**Material to process:**
>>>

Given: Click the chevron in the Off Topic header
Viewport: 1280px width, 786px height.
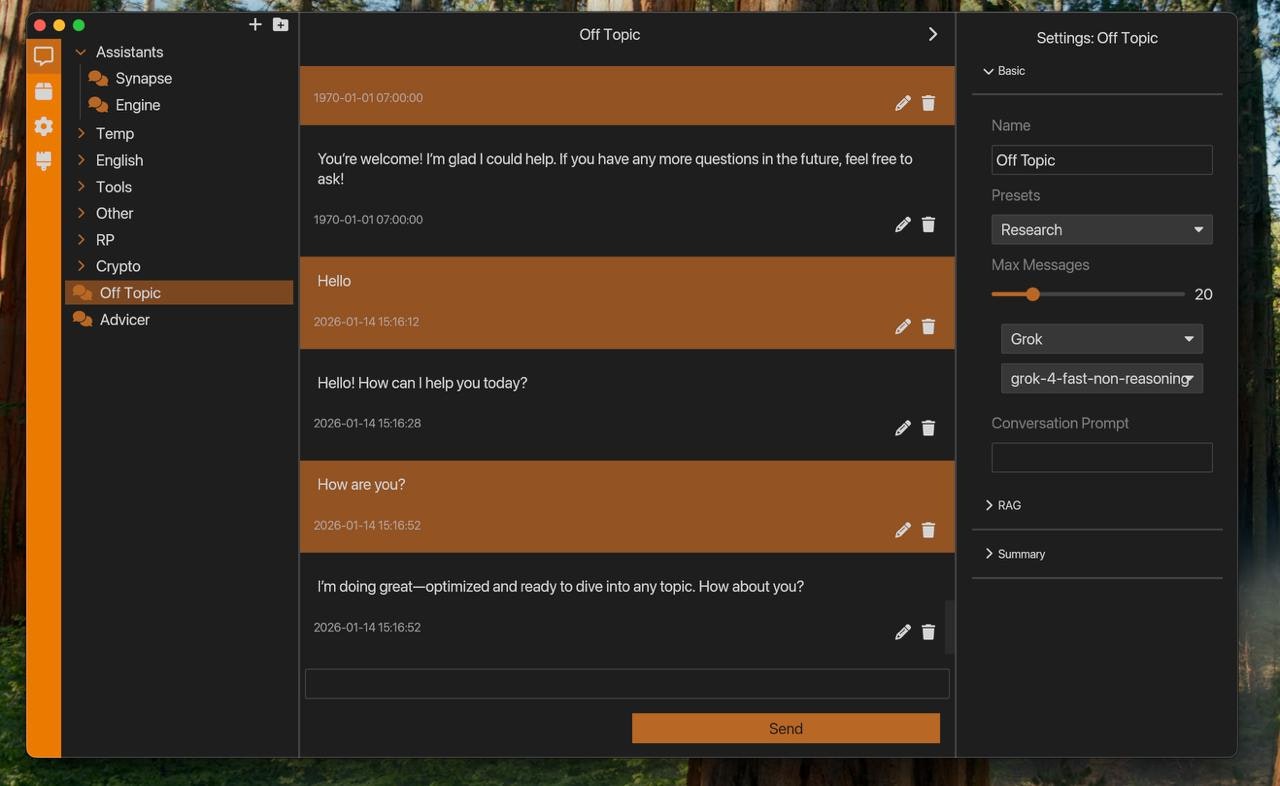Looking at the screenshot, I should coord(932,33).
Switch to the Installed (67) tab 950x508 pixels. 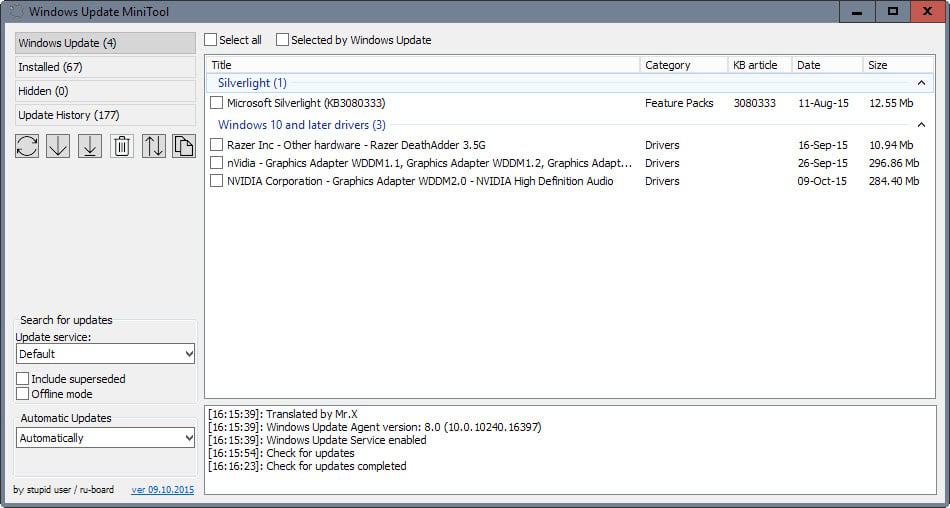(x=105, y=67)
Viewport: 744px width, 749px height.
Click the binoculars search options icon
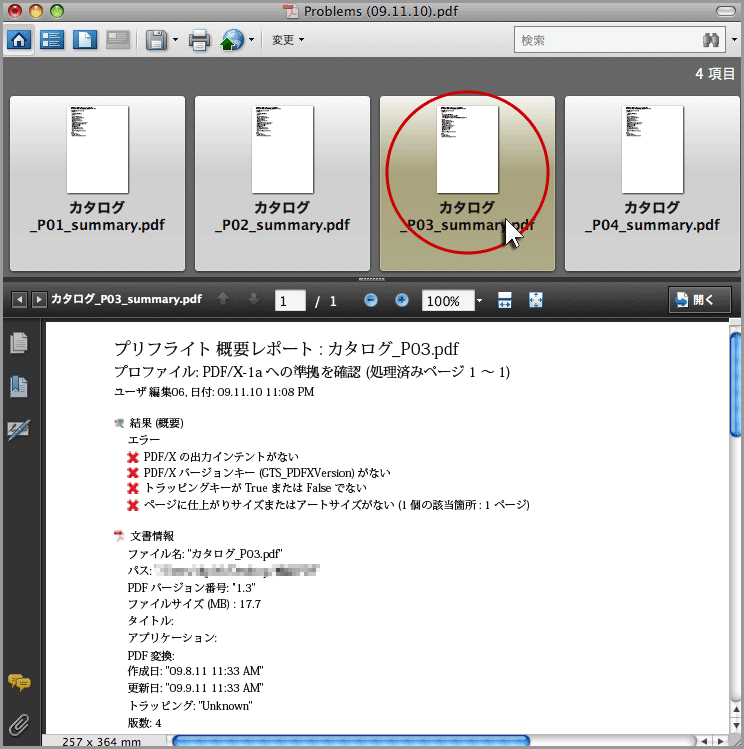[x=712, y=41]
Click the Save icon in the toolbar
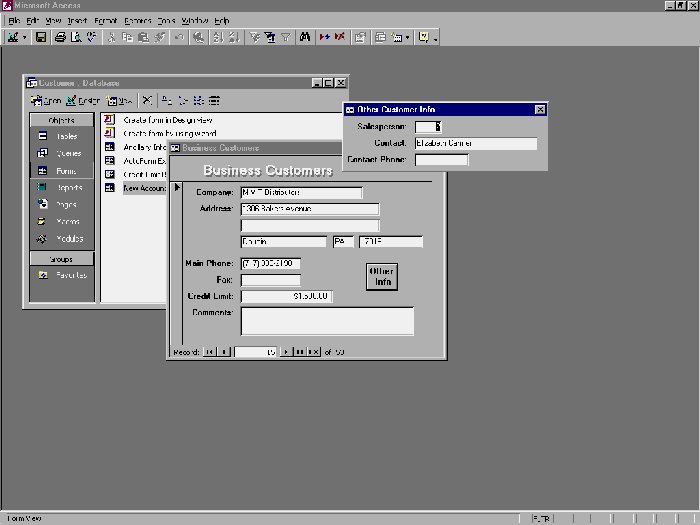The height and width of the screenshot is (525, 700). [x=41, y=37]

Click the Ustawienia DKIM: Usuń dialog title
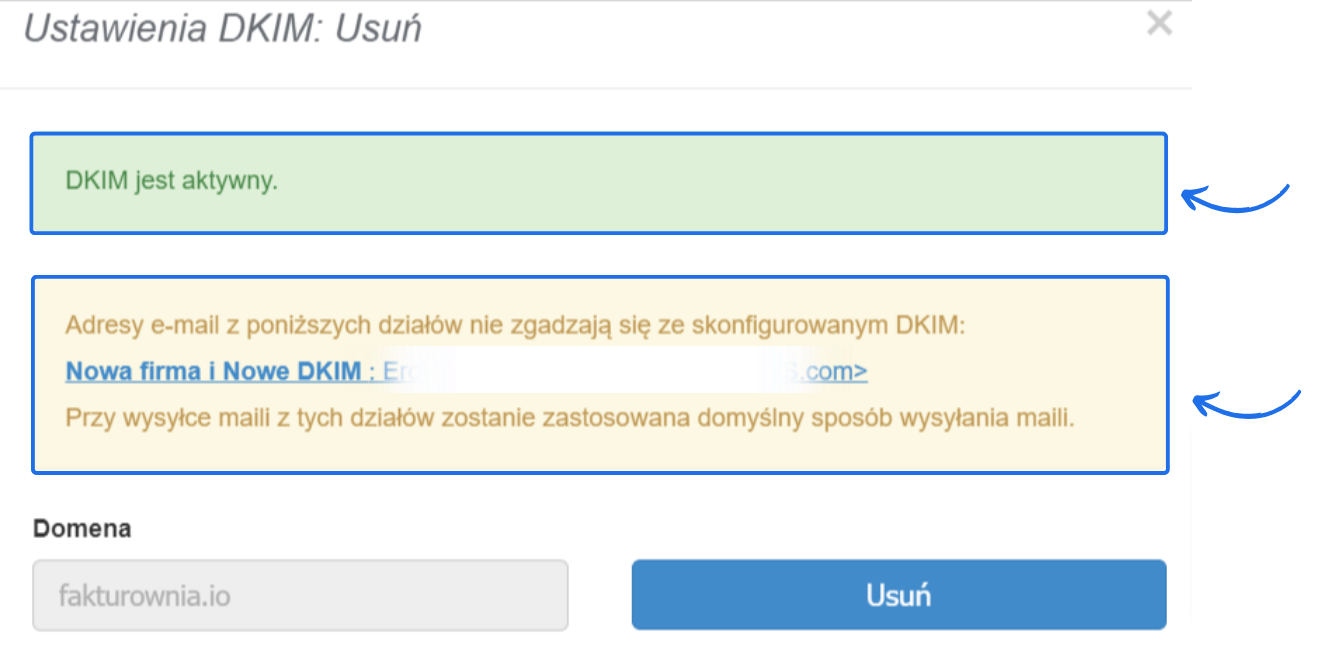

<<<
>>>

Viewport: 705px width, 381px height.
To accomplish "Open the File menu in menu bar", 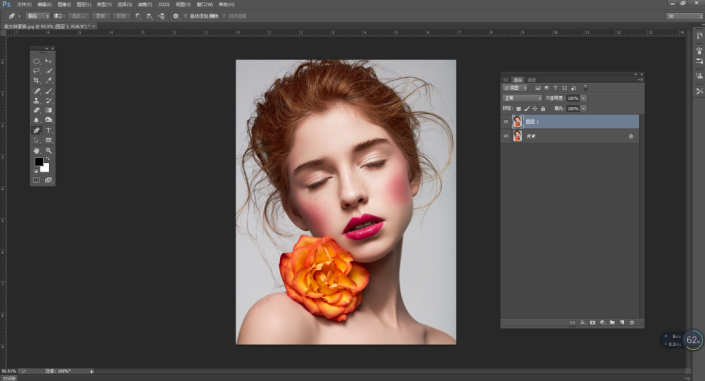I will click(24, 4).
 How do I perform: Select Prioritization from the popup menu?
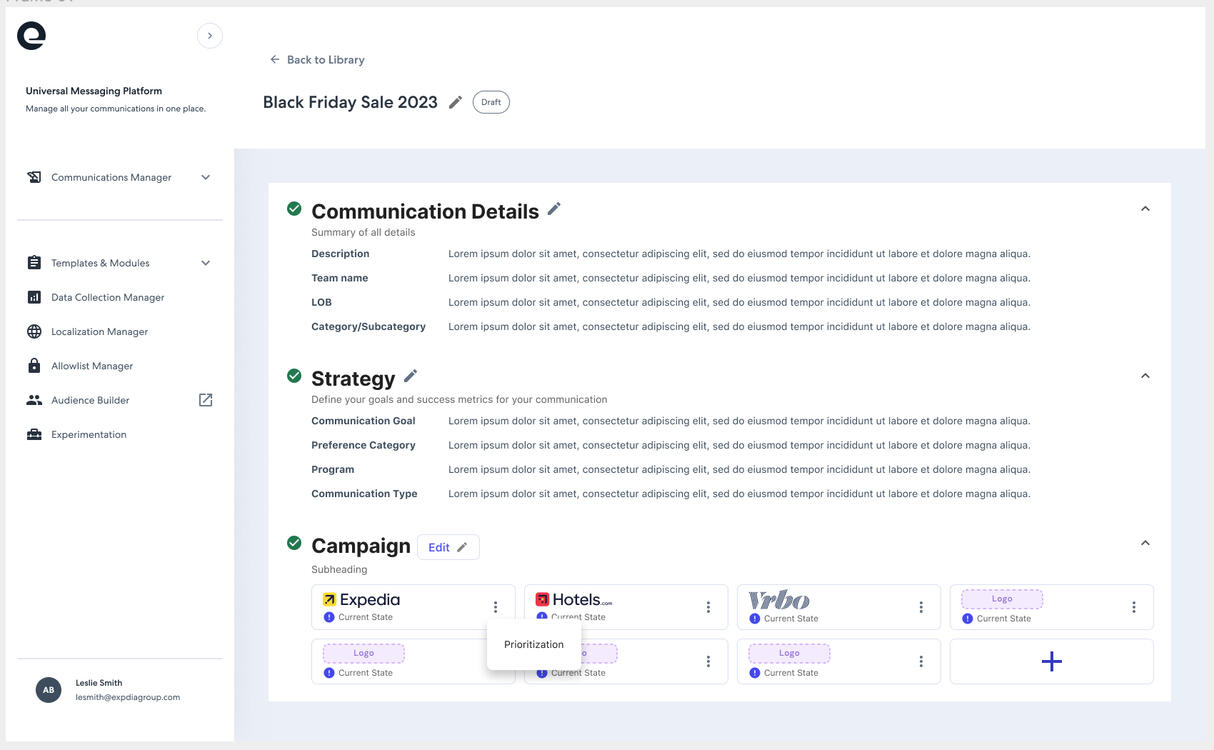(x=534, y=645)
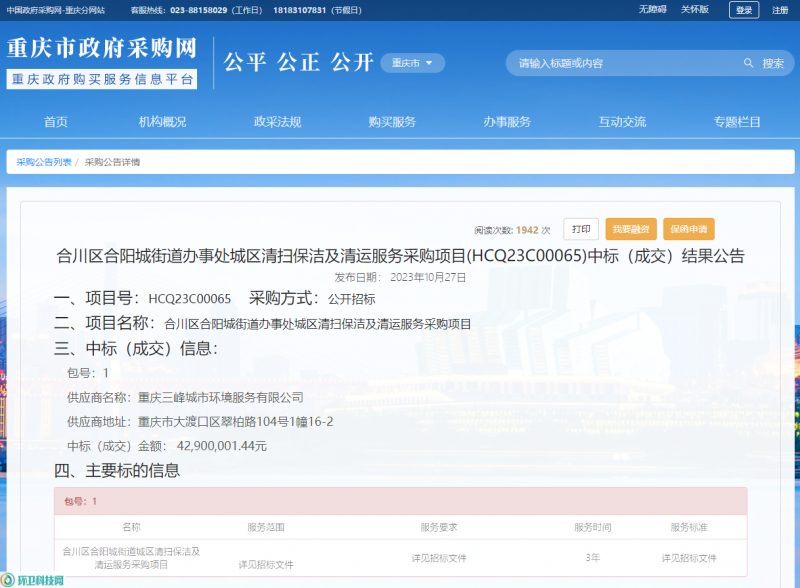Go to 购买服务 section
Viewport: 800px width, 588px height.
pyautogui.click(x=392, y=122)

<<<

**Set exercise:** Pull the data out of the text above word for word, beginning at the line that has "How do I perform: Select" and stopping after the line that has "pyautogui.click(x=392, y=122)". Leave the pictures out.

**Solved problem:**
 How do I perform: Select Prioritization from the popup menu?
(x=534, y=645)
Go to 购买服务 section
Viewport: 800px width, 588px height.
pyautogui.click(x=392, y=122)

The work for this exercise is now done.